The chaperone Ssb is a member of the highly conserved Hsp70 chaperone family found in all living organisms. Hsp70 chaperones play a central role for preventing abnormal protein folding as well as for the transport of proteins. Ssb is the only family member that is in direct contact with the ribosome. It is active at a very early stage, when new proteins are being synthesised in the ribosome. "This ability is unique and cannot be detected at first glance when comparing Ssb with other Hsp70 chaperones. Only a few amino acids provide Ssb with this additional feature and show how flexible Hsp70 chaperones can be," explains molecular biologist Elke Deuerling. Dr. Anne Hanebuth significantly contributed to the discovery of the Ssb attachment sites in her doctoral thesis.

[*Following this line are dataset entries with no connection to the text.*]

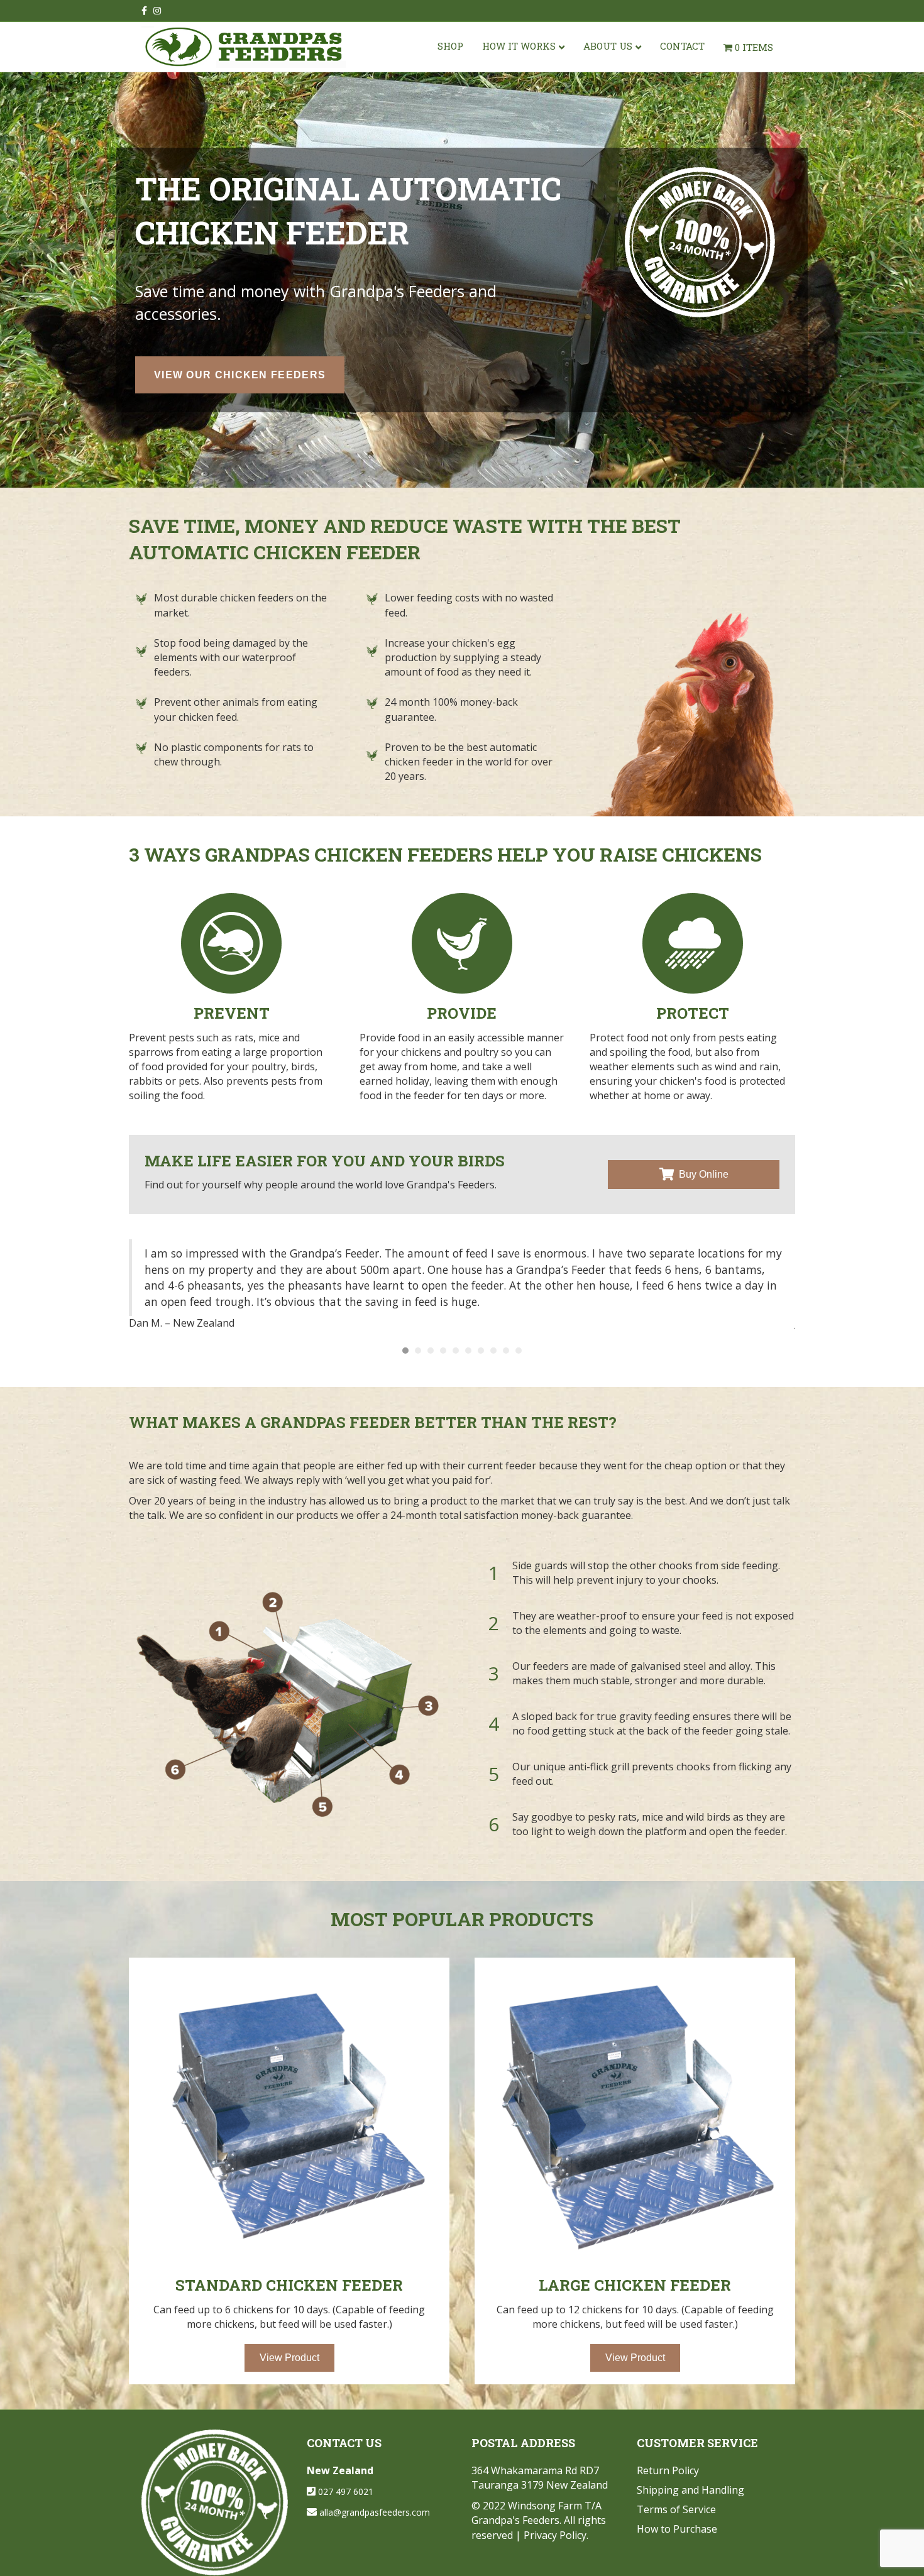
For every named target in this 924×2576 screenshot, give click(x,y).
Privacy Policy (555, 2535)
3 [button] (430, 1350)
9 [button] (506, 1350)
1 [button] (405, 1350)
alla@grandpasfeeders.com (374, 2512)
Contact (682, 46)
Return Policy (668, 2470)
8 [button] (493, 1350)
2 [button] (418, 1350)
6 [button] (468, 1350)
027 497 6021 (345, 2491)
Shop (450, 46)
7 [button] (481, 1350)
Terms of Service (676, 2509)
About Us (607, 46)
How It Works (519, 46)
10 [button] (518, 1350)
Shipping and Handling (690, 2490)
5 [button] (456, 1350)
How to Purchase (677, 2529)
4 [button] (443, 1350)
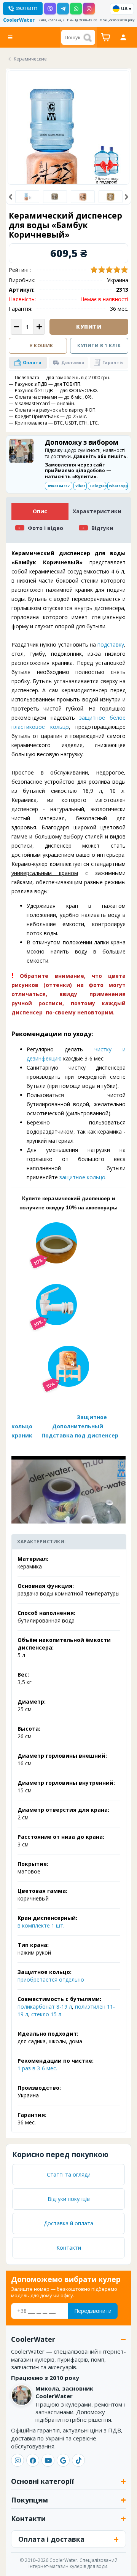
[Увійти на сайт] (123, 37)
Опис (40, 511)
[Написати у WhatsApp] (76, 8)
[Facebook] (32, 2460)
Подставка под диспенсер (79, 1435)
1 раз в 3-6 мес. (37, 2068)
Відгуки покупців (69, 2198)
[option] (27, 196)
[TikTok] (78, 2460)
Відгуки (102, 528)
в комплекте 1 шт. (41, 1925)
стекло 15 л (46, 2014)
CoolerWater (19, 20)
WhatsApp (118, 485)
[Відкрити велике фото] (68, 146)
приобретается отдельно (51, 1979)
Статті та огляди (69, 2174)
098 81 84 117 (58, 485)
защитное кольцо (82, 1177)
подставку (110, 644)
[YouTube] (47, 2460)
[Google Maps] (63, 2460)
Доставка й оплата (68, 2223)
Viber (80, 485)
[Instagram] (17, 2460)
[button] (10, 197)
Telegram (97, 485)
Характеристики (97, 511)
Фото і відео (45, 528)
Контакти (68, 2247)
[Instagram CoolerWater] (89, 8)
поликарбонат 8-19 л (45, 2006)
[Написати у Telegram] (63, 8)
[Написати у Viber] (50, 8)
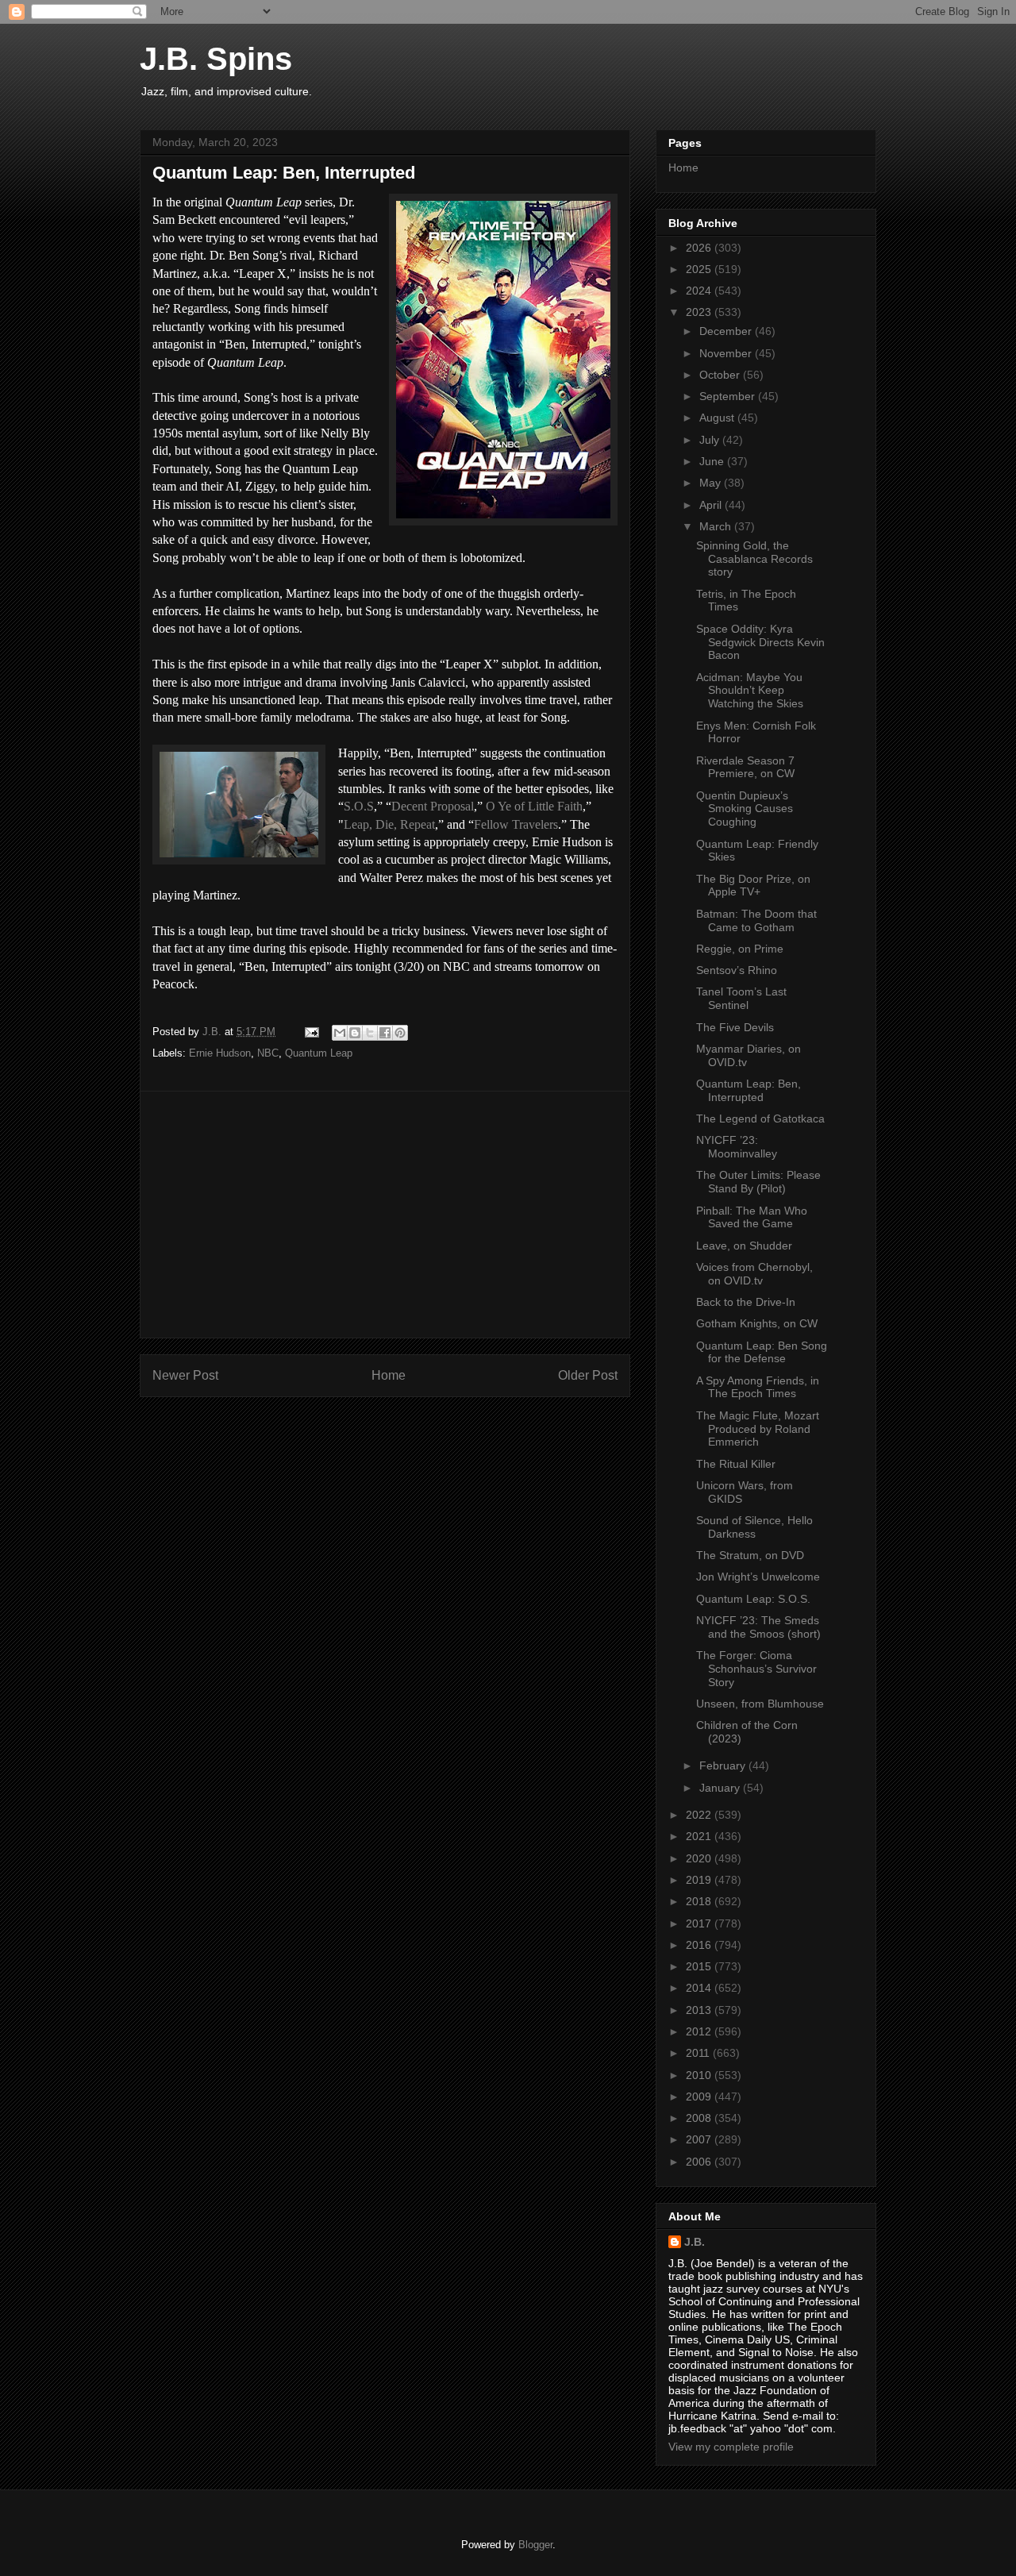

In several experiments, the biologists found out that the Ssb attachment sites are not essential under normal laboratory conditions. If they are mutated, nothing changes for the yeast cells. However, if co-chaperone RAC is absent, abnormal protein folding occurs in Ssb mutant cells, resulting in pronounced cellular defects. "We believe that these multivalent interactions with direct attachment sites and the cooperation with RAC allow the chaperone Ssb to position itself at the ribosome in an optimal way," says Deuerling. Finding this exact position at the ribosome is of crucial importance for the effectiveness of the chaperone.
In contrast to the co-chaperone RAC, the ribosome-bound chaperone Ssb can only be found in fungi such as yeast. In higher cells, RAC probably cooperates with other Hsp70 chaperones. This is why the researchers assume that the RAC-Hsp70-chaperone system is generally very important for correct folding of proteins and for keeping the cells fit. "How the RAC-Hsp70 system operates in higher cells and what effects it has on proteins relevant for diseases will be a huge topic in the SFB," says Deuerling. She further comments on the Ssb-chaperone results: "It was great team work within the University of Konstanz and with renowned teams from Heidelberg and Stanford. Computer simulations of the molecular dynamics of Ssb provided important indications of molecular interactions within the Ssb protein. This led to hypotheses about the ribosome interaction, which we have studied using further genetic, biochemical and kinetic approaches. Step by step, we were able to achieve our results."